▶ **DATA SHOWN**
▬▬▬▬▬▬▬▬▬▬

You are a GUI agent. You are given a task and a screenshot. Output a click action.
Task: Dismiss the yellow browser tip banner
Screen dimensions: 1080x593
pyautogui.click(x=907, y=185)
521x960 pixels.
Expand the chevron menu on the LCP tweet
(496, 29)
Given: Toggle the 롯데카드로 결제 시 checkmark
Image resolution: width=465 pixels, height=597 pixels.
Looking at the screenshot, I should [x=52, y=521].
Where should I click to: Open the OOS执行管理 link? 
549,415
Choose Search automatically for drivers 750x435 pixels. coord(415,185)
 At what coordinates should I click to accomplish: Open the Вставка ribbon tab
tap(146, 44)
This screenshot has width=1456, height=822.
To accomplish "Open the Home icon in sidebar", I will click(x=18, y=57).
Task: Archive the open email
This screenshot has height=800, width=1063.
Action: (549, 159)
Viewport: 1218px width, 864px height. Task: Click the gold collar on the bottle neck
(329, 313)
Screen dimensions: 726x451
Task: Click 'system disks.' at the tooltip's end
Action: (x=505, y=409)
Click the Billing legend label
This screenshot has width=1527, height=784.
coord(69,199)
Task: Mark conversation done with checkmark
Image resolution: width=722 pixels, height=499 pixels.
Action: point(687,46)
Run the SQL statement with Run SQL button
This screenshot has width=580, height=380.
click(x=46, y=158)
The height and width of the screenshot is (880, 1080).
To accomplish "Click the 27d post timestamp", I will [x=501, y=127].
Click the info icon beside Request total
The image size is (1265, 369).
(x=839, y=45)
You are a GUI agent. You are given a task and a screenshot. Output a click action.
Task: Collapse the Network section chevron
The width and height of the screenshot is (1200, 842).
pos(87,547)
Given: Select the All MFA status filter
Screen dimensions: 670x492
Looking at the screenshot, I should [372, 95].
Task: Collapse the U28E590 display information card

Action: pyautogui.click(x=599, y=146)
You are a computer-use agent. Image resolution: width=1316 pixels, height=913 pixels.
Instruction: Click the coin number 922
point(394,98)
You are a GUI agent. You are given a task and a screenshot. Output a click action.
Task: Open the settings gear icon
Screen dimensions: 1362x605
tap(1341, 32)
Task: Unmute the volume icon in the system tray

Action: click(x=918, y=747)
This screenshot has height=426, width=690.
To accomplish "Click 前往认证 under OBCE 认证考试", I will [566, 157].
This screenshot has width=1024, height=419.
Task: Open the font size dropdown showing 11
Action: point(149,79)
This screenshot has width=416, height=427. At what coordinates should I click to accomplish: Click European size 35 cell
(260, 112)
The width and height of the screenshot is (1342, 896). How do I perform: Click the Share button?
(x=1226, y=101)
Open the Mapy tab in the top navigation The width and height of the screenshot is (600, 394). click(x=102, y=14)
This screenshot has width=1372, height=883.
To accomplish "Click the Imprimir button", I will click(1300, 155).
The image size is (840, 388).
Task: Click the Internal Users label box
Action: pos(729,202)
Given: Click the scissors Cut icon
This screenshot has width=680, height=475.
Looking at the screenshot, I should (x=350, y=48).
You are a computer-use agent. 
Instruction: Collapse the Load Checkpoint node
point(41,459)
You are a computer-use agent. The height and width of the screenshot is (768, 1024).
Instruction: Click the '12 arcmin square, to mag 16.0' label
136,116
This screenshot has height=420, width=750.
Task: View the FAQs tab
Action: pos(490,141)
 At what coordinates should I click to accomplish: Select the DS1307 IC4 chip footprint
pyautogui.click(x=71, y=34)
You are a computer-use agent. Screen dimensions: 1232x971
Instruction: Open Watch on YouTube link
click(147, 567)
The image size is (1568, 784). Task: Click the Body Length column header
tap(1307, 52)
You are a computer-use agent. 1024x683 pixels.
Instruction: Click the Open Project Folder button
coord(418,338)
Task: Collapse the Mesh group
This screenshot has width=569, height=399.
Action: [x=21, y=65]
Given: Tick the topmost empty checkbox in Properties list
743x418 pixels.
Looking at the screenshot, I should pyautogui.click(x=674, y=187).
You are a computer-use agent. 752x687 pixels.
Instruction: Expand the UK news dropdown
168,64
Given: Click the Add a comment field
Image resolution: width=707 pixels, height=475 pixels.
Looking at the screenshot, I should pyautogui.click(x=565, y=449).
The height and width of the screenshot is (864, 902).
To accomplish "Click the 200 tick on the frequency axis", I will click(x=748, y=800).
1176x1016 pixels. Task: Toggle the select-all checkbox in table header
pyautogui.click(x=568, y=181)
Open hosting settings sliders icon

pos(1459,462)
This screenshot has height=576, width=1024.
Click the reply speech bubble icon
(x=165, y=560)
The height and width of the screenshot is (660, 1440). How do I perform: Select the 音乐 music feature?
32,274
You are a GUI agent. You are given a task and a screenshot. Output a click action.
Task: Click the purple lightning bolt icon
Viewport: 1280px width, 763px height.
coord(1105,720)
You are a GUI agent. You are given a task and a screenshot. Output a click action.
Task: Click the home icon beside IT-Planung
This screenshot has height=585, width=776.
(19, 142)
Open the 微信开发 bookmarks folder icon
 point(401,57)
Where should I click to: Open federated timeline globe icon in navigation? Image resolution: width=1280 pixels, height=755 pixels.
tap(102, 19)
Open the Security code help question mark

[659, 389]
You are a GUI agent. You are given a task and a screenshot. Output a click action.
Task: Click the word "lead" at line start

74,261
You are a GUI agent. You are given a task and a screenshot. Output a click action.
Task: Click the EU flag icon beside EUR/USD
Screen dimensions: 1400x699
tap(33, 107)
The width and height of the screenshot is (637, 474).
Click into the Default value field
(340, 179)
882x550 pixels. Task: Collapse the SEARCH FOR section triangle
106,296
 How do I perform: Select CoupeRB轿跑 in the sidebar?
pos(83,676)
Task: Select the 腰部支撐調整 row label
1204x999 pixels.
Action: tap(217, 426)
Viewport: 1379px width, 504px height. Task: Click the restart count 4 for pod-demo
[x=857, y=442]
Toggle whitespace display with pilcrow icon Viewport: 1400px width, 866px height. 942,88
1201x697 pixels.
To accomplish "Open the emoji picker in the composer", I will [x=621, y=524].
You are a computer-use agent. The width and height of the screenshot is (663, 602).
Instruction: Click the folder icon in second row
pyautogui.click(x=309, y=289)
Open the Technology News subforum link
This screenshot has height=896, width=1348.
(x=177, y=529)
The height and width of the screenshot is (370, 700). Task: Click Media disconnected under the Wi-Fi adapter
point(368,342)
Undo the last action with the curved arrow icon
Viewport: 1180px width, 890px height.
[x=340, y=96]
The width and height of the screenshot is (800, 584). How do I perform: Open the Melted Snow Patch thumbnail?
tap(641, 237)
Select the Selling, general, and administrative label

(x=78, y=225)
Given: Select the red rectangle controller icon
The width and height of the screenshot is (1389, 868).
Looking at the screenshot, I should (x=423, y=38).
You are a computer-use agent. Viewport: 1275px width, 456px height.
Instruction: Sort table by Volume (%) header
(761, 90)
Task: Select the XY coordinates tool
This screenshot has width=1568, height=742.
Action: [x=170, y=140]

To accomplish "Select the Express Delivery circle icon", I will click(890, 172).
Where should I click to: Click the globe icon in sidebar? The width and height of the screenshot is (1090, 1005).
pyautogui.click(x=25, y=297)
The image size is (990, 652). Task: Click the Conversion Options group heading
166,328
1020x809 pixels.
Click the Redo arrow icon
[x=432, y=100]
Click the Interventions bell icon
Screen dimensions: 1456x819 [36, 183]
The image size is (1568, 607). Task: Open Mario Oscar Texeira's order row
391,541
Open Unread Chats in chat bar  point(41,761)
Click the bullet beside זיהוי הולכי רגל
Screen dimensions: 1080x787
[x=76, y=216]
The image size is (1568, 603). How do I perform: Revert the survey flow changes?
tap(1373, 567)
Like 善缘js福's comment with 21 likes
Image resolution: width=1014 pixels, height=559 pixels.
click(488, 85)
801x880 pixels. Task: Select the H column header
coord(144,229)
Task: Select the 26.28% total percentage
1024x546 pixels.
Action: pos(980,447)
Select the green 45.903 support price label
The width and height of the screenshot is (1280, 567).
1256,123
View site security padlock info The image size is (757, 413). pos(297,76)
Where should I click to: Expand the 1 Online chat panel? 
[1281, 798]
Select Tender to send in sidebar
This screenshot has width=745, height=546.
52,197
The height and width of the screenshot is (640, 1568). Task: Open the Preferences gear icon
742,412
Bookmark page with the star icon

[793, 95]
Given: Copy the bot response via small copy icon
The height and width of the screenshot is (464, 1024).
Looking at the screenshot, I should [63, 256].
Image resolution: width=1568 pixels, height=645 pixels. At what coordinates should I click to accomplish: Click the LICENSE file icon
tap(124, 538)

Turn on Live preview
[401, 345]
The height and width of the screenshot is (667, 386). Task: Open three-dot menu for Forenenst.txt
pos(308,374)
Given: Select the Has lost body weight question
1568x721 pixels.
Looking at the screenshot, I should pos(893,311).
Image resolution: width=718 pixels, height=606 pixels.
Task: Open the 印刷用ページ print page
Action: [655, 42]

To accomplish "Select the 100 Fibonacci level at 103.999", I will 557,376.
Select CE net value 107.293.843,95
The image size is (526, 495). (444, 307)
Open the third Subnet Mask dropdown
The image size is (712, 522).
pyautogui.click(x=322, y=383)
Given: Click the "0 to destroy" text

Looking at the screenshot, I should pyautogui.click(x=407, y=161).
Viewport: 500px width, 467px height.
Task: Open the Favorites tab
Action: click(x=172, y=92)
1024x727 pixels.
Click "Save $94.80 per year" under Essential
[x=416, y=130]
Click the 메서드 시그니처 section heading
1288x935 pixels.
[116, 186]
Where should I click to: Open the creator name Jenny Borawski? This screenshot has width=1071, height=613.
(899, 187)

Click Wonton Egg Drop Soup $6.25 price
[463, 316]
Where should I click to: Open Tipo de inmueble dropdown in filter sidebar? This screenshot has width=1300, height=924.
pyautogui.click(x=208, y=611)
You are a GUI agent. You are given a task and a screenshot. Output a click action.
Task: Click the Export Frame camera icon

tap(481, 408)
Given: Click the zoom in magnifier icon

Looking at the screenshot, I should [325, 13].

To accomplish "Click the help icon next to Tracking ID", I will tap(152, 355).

▬▬▬▬▬▬▬▬▬▬

▶ **EXERCISE OBJECTIVE**
Reproduce each line in the listing above that mentions the string "computer".

▶ **RESPONSE BELOW**
You are a computer-use agent. Image resolution: width=1316 pixels, height=913 pixels.
You are a computer-use agent. 
You are a computer-use agent. The height and width of the screenshot is (768, 1024).
You are a computer-use agent. Screen dimensions: 1232x971
You are a computer-use agent. 1024x683 pixels.
You are a computer-use agent. 752x687 pixels.
You are a computer-use agent. The width and height of the screenshot is (663, 602).
You are a computer-use agent. Viewport: 1275px width, 456px height.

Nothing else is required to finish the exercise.